• [Task to carry out]
Output range, inclusive: from the line containing "Image resolution: width=669" to the line containing "Select Hilfe & Kontakt menu item". Restate those lines from the data below word for word and only those.

===== Data excerpts =====

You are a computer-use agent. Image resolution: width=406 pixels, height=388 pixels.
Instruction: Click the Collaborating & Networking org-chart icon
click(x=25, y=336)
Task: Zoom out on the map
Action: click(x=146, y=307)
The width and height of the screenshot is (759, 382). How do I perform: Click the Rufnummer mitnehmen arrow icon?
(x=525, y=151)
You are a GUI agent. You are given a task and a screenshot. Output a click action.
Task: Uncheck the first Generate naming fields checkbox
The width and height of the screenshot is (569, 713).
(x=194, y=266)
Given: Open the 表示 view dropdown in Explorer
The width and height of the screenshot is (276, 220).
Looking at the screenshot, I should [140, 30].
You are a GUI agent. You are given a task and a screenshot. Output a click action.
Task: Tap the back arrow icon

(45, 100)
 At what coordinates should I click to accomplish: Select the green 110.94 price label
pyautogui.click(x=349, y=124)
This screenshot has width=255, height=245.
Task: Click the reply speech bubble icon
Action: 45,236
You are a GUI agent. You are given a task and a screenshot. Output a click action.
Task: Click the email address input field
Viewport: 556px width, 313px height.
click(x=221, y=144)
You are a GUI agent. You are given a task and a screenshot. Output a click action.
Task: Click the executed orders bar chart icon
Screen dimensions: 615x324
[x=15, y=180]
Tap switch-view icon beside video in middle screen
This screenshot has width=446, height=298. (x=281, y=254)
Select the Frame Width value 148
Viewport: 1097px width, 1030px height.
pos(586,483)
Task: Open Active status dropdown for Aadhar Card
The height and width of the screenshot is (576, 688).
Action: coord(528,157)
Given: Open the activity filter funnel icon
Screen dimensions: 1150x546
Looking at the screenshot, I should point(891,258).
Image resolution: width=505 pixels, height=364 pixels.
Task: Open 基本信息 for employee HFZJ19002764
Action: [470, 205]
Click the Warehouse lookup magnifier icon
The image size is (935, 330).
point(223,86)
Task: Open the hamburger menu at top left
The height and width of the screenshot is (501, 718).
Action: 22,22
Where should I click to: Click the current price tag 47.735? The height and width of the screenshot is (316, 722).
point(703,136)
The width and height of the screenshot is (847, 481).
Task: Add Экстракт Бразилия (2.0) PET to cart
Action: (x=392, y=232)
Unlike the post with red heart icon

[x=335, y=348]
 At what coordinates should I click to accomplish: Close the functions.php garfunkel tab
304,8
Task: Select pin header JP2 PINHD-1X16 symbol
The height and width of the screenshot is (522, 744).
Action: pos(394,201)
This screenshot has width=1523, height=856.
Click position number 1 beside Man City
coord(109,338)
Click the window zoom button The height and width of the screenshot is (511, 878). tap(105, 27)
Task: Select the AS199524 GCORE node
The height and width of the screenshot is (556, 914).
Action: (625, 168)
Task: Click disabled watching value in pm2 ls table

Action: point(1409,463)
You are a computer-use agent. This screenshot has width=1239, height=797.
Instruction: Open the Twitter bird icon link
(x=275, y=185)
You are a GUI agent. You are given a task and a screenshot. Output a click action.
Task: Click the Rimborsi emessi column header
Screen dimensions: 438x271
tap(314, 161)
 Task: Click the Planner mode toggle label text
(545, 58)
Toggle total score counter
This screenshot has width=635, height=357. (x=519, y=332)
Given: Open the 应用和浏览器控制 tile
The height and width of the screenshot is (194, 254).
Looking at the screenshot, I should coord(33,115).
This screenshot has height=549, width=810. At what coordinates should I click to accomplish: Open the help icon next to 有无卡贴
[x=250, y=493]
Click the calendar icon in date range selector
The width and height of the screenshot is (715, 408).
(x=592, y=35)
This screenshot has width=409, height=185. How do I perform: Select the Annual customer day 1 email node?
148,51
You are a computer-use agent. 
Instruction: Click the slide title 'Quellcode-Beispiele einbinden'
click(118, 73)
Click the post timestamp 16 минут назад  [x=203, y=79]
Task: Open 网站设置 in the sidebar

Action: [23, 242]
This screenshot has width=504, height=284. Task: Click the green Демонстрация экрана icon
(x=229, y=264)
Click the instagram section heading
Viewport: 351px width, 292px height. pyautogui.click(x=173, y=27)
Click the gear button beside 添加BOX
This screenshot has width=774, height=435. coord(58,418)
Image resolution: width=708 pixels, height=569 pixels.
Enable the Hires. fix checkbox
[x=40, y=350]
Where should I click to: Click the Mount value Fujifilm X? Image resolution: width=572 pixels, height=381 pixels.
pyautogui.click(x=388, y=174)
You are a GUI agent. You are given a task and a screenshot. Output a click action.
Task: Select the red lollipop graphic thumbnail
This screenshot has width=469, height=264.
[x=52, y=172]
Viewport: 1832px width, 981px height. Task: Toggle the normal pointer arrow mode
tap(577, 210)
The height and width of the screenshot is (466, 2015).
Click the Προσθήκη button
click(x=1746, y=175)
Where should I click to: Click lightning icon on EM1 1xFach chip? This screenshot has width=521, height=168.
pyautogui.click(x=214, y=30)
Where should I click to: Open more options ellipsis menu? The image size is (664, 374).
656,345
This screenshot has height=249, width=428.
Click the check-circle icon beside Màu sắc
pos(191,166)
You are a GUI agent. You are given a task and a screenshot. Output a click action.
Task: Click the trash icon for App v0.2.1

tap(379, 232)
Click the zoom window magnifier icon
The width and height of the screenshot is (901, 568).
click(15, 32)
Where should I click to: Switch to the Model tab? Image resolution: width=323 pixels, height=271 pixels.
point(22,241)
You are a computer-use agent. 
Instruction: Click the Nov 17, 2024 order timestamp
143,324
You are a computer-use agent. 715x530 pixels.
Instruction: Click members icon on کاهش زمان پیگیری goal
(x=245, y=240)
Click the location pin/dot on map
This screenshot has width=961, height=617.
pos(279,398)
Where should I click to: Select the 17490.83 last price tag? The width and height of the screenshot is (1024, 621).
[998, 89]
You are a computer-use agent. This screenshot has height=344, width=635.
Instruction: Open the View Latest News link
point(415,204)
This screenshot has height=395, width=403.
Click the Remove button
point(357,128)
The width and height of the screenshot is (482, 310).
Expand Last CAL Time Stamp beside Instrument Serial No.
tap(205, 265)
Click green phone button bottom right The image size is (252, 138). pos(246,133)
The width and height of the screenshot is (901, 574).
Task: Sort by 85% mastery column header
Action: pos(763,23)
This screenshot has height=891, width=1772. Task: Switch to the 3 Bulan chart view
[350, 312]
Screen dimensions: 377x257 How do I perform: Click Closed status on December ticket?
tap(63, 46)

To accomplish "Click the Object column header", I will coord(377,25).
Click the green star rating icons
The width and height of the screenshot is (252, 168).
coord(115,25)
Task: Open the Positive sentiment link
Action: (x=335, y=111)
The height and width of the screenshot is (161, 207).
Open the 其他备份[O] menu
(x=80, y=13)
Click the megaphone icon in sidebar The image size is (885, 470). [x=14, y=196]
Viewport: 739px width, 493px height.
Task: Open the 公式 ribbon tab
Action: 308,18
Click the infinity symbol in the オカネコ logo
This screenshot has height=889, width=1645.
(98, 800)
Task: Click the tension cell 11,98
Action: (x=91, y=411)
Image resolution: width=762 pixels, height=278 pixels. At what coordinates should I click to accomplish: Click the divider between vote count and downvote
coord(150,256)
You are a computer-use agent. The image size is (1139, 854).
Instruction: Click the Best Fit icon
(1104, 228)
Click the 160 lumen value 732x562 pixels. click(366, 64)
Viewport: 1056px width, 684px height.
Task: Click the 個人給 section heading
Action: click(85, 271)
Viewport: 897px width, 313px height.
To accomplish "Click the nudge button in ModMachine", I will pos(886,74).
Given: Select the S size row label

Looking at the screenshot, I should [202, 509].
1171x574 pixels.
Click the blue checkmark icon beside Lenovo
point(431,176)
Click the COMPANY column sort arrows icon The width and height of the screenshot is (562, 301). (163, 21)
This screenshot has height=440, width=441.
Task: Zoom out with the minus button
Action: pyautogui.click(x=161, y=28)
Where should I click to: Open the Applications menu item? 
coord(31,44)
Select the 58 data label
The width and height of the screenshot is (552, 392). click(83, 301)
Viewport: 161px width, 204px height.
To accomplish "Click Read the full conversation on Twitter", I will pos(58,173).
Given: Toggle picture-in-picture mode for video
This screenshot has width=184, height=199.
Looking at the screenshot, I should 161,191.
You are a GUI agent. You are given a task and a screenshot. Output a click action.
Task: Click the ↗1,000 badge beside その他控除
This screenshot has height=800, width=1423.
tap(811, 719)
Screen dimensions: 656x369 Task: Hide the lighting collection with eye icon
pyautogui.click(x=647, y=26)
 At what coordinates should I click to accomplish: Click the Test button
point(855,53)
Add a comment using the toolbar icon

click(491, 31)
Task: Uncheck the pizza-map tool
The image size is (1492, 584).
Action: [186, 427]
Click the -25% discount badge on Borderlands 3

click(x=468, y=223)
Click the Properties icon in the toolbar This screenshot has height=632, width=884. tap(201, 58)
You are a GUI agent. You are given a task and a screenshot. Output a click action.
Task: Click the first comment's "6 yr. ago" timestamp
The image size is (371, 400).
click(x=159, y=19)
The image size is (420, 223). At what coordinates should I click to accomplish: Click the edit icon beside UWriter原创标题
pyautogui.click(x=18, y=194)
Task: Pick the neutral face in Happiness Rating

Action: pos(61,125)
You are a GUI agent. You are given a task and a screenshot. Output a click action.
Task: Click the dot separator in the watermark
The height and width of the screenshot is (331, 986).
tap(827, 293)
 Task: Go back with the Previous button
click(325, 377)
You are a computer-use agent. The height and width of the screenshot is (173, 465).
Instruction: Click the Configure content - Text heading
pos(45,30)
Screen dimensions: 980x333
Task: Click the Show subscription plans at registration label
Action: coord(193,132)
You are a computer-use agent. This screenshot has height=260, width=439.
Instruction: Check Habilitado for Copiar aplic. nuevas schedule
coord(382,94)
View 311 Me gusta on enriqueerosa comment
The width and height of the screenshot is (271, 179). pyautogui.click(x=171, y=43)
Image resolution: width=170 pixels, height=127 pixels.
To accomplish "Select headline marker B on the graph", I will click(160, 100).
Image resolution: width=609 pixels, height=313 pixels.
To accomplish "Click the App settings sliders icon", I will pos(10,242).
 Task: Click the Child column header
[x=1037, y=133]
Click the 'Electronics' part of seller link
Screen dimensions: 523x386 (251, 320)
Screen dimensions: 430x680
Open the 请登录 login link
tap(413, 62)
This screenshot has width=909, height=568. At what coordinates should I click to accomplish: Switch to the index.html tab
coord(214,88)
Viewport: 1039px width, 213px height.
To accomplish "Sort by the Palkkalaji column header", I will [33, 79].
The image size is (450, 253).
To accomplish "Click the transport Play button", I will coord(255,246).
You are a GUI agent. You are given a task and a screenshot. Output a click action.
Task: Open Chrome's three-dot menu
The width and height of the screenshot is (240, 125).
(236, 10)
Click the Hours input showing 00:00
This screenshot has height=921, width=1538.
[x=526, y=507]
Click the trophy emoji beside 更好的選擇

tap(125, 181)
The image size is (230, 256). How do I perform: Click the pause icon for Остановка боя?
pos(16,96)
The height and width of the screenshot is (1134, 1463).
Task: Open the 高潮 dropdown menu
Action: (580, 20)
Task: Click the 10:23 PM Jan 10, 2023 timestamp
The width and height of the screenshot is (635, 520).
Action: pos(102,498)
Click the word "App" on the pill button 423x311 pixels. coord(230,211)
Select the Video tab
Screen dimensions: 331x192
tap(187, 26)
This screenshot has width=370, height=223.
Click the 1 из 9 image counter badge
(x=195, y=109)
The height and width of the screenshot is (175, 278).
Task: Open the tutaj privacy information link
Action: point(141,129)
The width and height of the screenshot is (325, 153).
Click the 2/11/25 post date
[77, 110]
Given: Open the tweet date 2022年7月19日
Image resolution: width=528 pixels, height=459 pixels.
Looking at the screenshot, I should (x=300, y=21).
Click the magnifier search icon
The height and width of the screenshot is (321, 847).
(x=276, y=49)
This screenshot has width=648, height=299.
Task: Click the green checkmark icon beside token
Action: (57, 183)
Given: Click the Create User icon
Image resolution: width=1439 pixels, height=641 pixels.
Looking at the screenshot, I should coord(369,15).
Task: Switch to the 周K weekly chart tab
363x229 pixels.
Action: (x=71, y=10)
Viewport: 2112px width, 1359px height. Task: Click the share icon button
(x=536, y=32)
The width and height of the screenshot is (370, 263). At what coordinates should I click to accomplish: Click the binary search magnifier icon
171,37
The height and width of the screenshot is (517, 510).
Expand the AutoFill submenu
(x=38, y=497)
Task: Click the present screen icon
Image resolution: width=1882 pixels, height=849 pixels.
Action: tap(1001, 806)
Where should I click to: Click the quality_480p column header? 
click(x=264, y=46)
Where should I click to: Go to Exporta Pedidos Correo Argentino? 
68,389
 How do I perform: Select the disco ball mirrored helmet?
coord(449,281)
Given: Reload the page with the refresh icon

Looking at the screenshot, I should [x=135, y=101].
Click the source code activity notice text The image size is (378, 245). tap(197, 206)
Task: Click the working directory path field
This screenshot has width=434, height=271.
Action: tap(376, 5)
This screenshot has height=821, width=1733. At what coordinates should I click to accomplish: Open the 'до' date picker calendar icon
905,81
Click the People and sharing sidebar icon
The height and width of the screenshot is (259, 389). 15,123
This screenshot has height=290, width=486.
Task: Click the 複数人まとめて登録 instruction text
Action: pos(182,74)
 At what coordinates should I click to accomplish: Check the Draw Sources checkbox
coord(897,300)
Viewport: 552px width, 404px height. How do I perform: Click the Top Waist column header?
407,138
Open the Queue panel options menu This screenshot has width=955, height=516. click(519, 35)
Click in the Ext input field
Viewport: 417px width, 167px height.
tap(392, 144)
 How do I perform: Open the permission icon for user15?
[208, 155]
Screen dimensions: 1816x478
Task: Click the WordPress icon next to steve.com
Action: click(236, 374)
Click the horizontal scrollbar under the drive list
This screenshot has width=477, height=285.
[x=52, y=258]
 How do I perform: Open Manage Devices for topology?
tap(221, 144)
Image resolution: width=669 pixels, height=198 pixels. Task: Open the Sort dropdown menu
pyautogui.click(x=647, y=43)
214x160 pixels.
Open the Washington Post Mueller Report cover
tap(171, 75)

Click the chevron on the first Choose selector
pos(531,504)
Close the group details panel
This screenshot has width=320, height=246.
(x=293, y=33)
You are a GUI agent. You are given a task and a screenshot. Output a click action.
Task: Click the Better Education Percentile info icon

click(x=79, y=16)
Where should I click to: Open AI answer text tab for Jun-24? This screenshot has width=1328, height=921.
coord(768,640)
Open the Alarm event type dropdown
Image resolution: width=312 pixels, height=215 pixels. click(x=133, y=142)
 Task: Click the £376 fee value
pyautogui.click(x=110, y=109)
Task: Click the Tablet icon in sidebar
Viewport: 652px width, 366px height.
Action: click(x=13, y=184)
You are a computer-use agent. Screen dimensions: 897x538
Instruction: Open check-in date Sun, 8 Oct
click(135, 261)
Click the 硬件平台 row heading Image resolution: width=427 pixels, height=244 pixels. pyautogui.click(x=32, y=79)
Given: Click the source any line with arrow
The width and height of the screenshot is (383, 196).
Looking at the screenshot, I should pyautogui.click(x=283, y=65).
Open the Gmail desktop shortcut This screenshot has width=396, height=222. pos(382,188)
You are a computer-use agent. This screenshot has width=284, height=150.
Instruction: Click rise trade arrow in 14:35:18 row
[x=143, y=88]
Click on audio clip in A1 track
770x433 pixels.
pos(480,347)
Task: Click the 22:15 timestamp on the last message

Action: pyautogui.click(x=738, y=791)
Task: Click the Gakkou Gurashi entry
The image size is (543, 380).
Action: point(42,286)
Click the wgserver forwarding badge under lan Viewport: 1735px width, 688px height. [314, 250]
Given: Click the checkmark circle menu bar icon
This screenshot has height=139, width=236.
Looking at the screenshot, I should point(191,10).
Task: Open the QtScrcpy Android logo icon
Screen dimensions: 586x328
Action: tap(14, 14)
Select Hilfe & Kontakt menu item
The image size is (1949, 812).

=====

• [Result for this task]
Image resolution: width=669 pixels, height=198 pixels. Task: Open the Sort dropdown menu
pyautogui.click(x=647, y=43)
214x160 pixels.
Open the Washington Post Mueller Report cover
tap(171, 75)

Click the chevron on the first Choose selector
pos(531,504)
Close the group details panel
This screenshot has width=320, height=246.
(x=293, y=33)
You are a GUI agent. You are given a task and a screenshot. Output a click action.
Task: Click the Better Education Percentile info icon

click(x=79, y=16)
Where should I click to: Open AI answer text tab for Jun-24? This screenshot has width=1328, height=921.
coord(768,640)
Open the Alarm event type dropdown
Image resolution: width=312 pixels, height=215 pixels. click(x=133, y=142)
 Task: Click the £376 fee value
pyautogui.click(x=110, y=109)
Task: Click the Tablet icon in sidebar
Viewport: 652px width, 366px height.
Action: click(x=13, y=184)
You are a computer-use agent. Screen dimensions: 897x538
Instruction: Open check-in date Sun, 8 Oct
click(135, 261)
Click the 硬件平台 row heading Image resolution: width=427 pixels, height=244 pixels. pyautogui.click(x=32, y=79)
Given: Click the source any line with arrow
The width and height of the screenshot is (383, 196).
Looking at the screenshot, I should pyautogui.click(x=283, y=65).
Open the Gmail desktop shortcut This screenshot has width=396, height=222. pos(382,188)
You are a computer-use agent. This screenshot has width=284, height=150.
Instruction: Click rise trade arrow in 14:35:18 row
[x=143, y=88]
Click on audio clip in A1 track
770x433 pixels.
pos(480,347)
Task: Click the 22:15 timestamp on the last message

Action: pyautogui.click(x=738, y=791)
Task: Click the Gakkou Gurashi entry
The image size is (543, 380).
Action: point(42,286)
Click the wgserver forwarding badge under lan Viewport: 1735px width, 688px height. [314, 250]
Given: Click the checkmark circle menu bar icon
This screenshot has height=139, width=236.
Looking at the screenshot, I should point(191,10).
Task: Open the QtScrcpy Android logo icon
Screen dimensions: 586x328
Action: tap(14, 14)
Select Hilfe & Kontakt menu item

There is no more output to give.